(DATA UNDER STUDY Opens)

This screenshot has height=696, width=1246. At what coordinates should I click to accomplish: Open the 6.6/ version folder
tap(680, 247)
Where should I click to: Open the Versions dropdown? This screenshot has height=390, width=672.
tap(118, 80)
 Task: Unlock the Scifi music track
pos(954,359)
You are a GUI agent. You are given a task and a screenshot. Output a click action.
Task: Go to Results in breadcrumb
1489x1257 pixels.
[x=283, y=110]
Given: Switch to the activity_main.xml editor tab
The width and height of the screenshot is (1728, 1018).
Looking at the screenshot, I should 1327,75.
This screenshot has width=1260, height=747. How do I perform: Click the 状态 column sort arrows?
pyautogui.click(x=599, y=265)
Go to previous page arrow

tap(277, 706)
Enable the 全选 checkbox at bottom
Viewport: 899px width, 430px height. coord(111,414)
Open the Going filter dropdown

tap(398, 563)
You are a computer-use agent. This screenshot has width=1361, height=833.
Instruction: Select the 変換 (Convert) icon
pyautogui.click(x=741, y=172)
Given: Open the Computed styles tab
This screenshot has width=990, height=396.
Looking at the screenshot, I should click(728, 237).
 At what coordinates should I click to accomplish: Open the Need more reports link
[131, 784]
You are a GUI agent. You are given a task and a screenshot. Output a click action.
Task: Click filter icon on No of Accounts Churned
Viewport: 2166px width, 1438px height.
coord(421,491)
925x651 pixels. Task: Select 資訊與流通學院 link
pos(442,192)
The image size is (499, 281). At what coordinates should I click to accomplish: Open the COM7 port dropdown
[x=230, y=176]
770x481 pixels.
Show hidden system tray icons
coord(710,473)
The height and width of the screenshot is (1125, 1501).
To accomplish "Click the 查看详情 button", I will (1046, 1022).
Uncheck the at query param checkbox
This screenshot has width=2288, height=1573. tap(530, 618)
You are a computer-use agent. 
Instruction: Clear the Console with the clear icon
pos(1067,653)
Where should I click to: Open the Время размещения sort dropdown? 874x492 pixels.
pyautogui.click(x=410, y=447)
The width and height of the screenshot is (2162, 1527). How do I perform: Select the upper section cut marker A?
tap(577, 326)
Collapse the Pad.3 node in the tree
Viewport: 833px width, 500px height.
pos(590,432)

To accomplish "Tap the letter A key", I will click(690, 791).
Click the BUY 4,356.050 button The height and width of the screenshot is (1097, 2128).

(DATA UNDER STUDY Closes)

* **EXERCISE DIRECTIONS**
Return all lines above that mention the word "agent".

* **SOLVED PROBLEM**
You are a GUI agent. You are given a task and a screenshot. Output a click action.
You are a computer-use agent. This screenshot has width=1361, height=833.
You are a GUI agent. You are given a task and a screenshot. Output a click action.
You are a computer-use agent. 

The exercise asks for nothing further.